Six and seven-year olds giggle in between silly jokes, funny faces and the smiles of being with their teammates. With stomachs now full it was time to hand out the trophies. Trophies were accepted with shy smiles as the coaches words filled the air and made each parent and soccer player proud. Shiny, star topped trophies awarded, it was time for ice cream. Giggles and chatter stopped briefly as proud soccer players clutched their trophies in one hand and tried to lick their cones fast enough to keep drips from running down their arms.
“So did Olivia enjoy soccer?” he asked with an eager smile. “Will she play again?”
I paused in between bites, smiled at him and paused to think…
Fall soccer had been Olivia’s first venture into team sports. Very quickly she learned that soccer was not the summer park district kick the ball around, play some cutesy games and run a little bit soccer she thought it was.
“I hope my team loses!” she growled to her dad her first game, “I’m not playing!”
Each Saturday morning, each Tuesday night practice brought new fierce and meaningful words.
“I don’t want to play!”
“Who’s idea was it for me to play soccer anyway!”
Each pre-practice shin guard and cleats lace up was joined by growls and more words to ensure our understanding.
“When exactly did I say I wanted to play soccer!”
“I don’t ever remember saying I wanted to play soccer.”

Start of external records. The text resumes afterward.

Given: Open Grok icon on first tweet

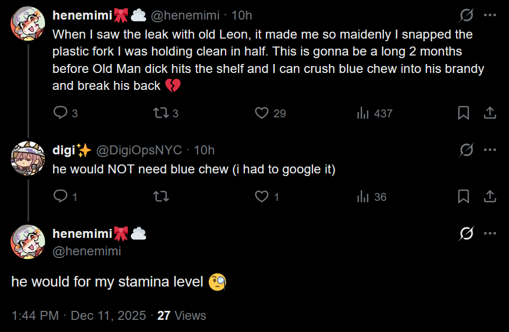Looking at the screenshot, I should (x=467, y=15).
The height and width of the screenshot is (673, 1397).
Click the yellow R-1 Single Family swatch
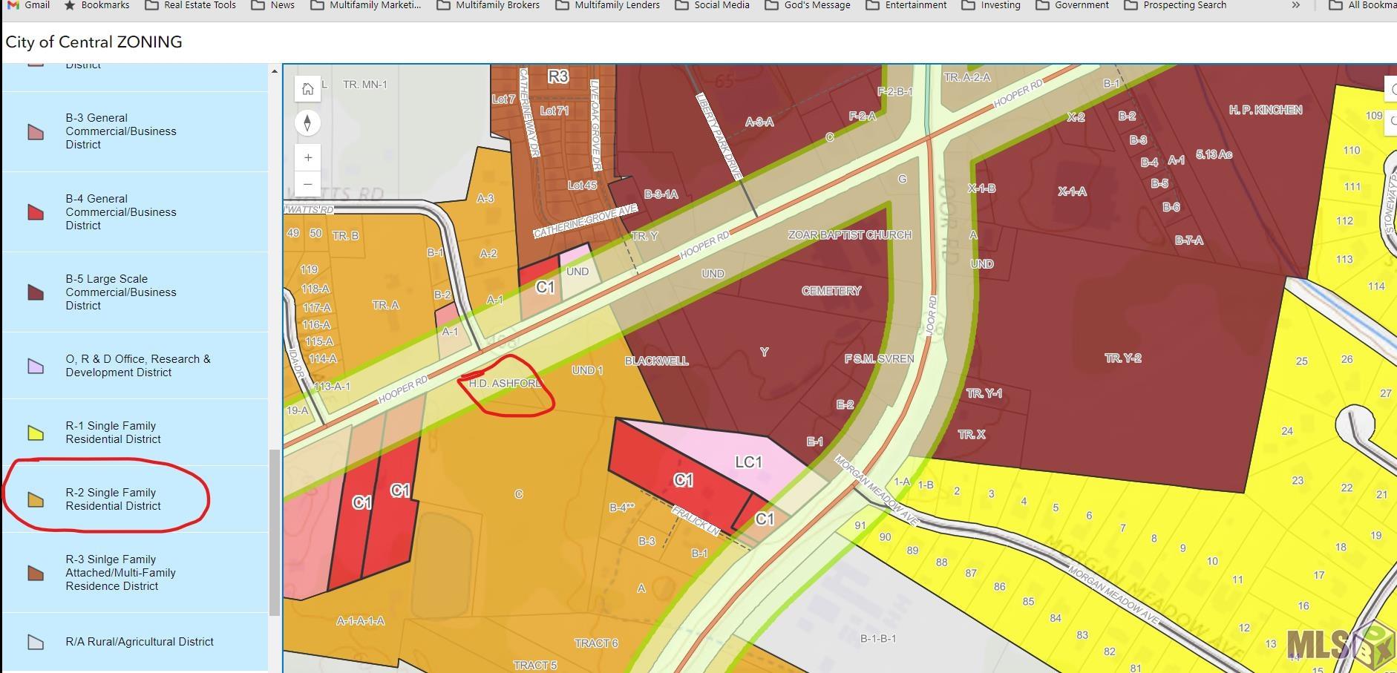coord(35,433)
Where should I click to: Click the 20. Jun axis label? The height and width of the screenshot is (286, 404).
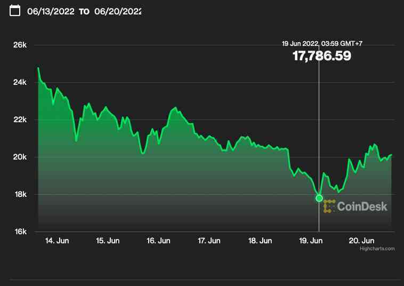coord(361,241)
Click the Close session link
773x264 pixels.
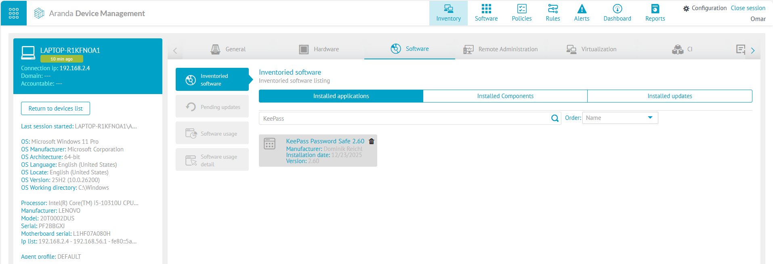pyautogui.click(x=748, y=8)
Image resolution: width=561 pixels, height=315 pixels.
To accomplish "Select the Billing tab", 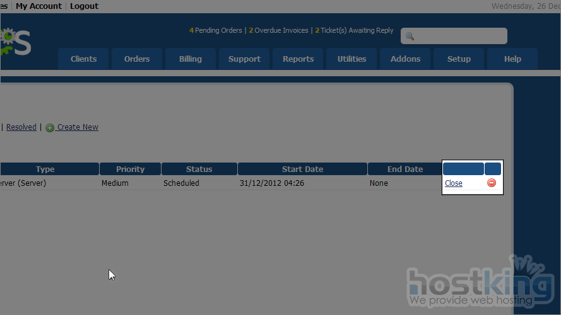I will 190,59.
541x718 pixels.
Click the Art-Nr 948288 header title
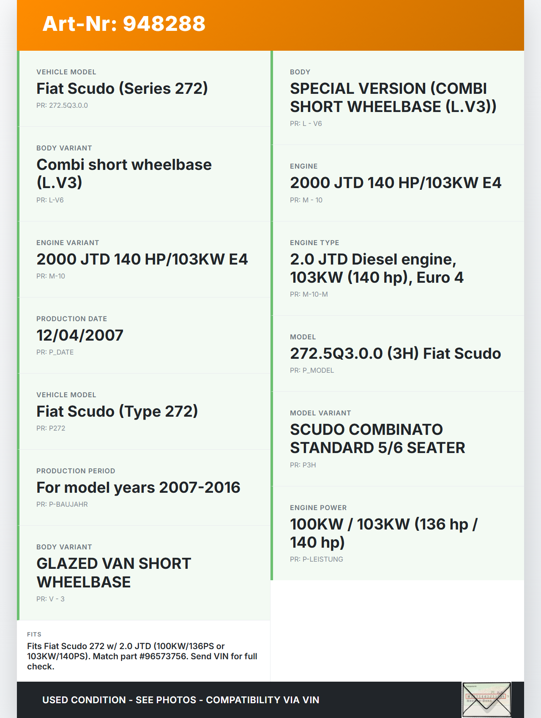(124, 24)
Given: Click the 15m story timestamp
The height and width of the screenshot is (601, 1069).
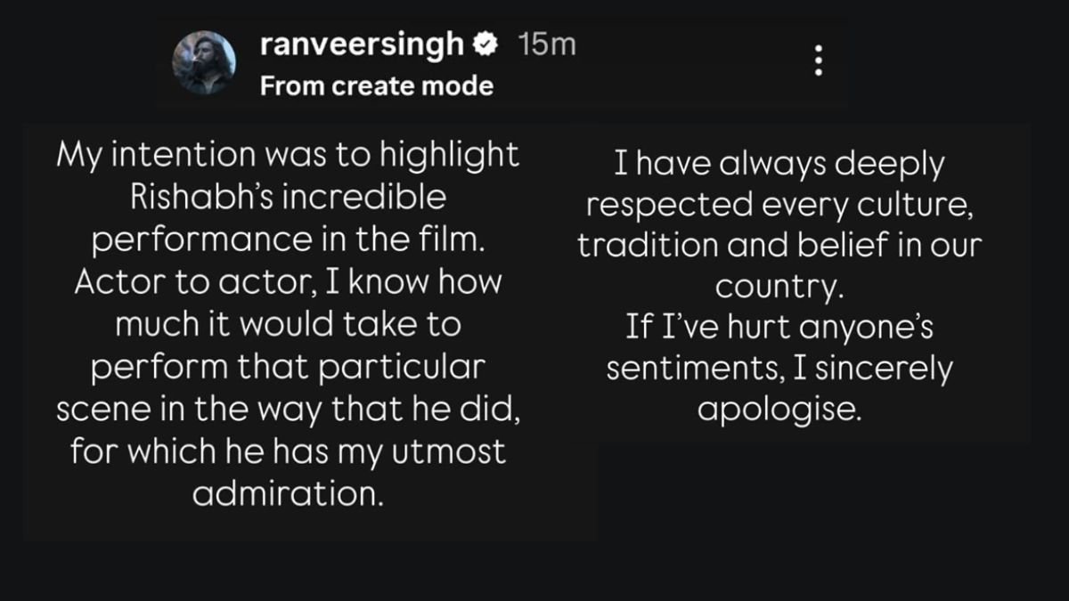Looking at the screenshot, I should tap(547, 45).
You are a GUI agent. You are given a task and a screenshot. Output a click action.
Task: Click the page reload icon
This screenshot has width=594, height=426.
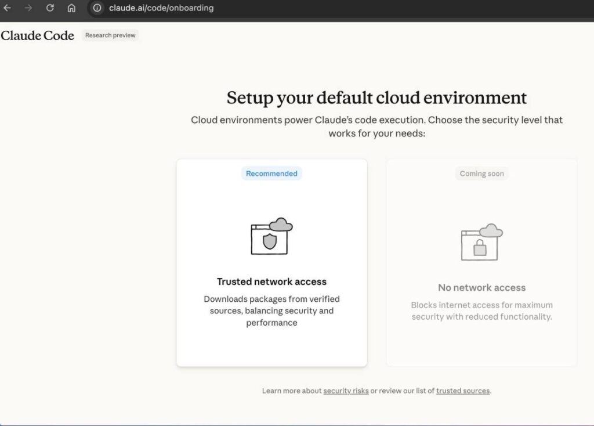coord(49,8)
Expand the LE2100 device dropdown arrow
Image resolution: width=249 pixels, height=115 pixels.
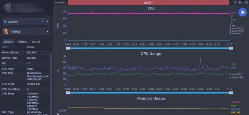click(47, 22)
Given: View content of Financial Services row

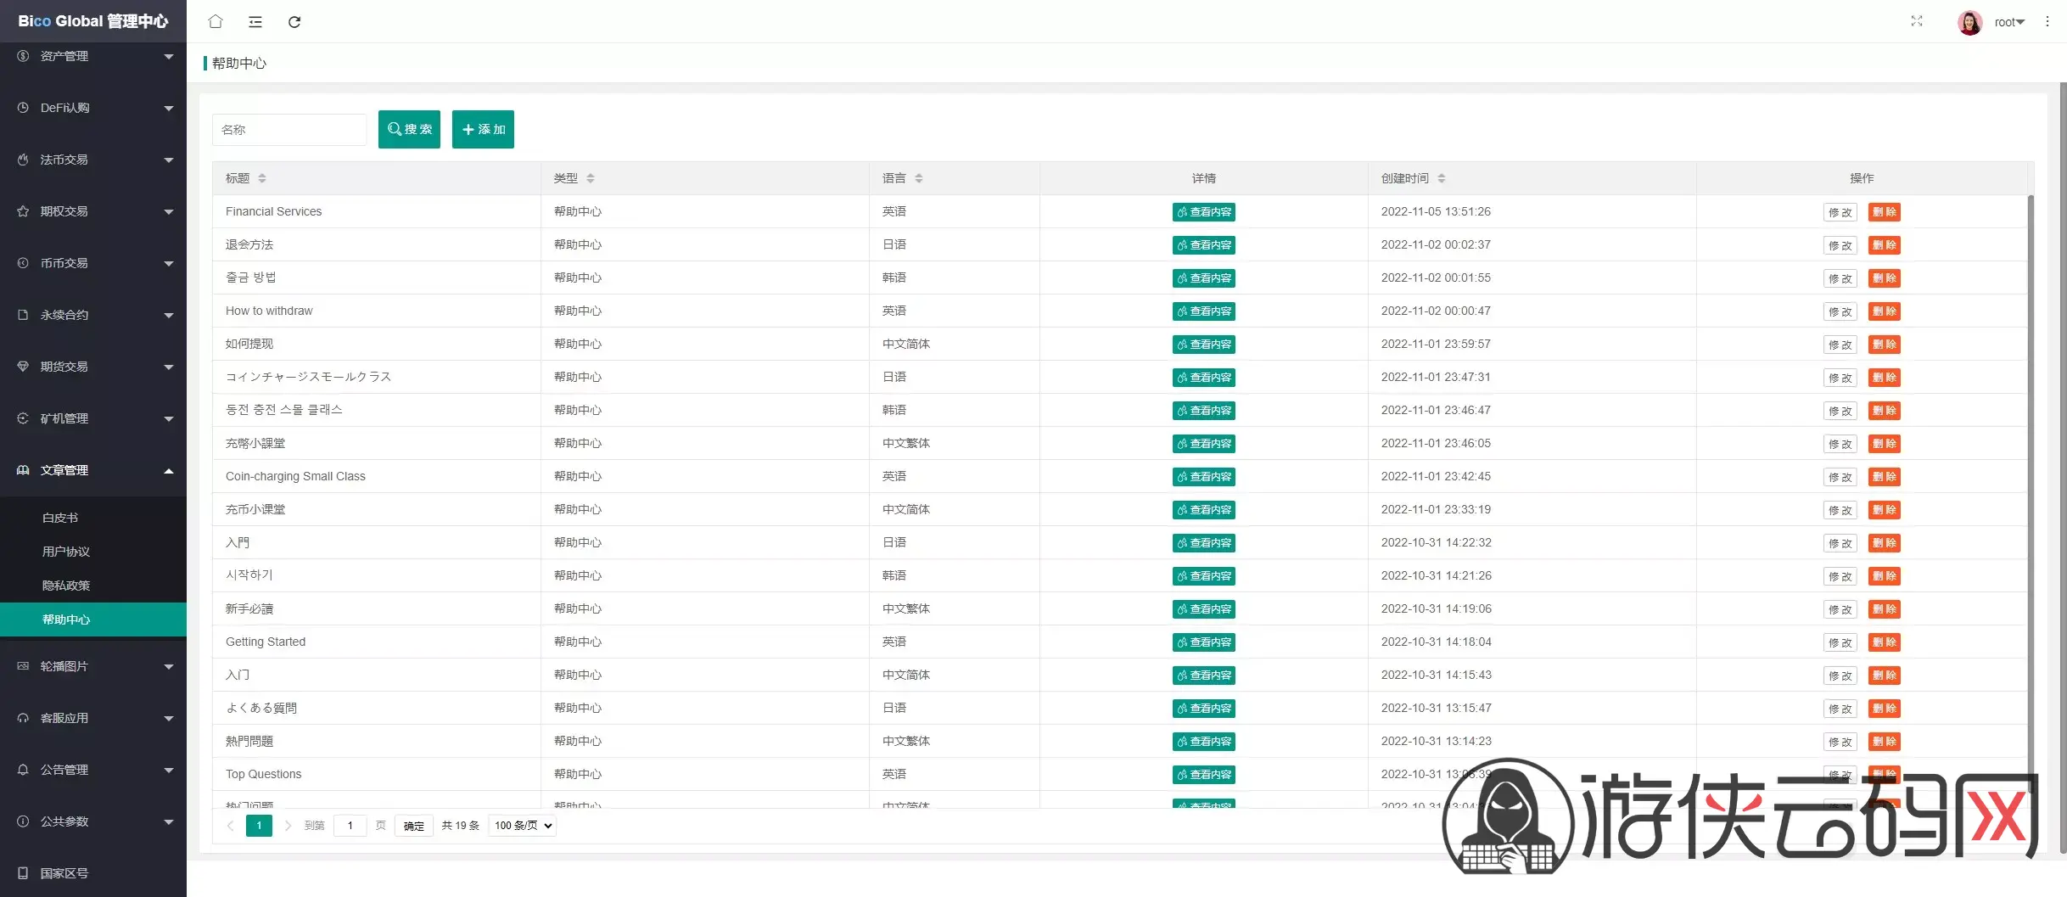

As the weeks of what we thought would be a season of learning fundamentals, hard work, learning the enjoyment that comes from being active and the great fun that comes from being a part of a team became my seven-year olds very first lesson in finishing what she started.
Looking at her coach I smiled some more and continued to think. Do I lie, tell him she learned so much and had a good season or tell him the truth, hell no not if you payed me a million bucks (ok maybe a million bucks) would I be signing her up for soccer again any time soon or subject myself to ten weeks of torture again.
“No, she’s not going to play soccer again. She learned that this really isn’t her game.”
Taking a moment to check on Olivia I look over my shoulder. Her six-inch star topped imitation gold winked a reflection at me. Her first trophy was not simply one of many that will pack the shelve in her bedroom, this trophy will forever represent a life long lesson that my husband and I hope that will stay with her forever engrained in her character.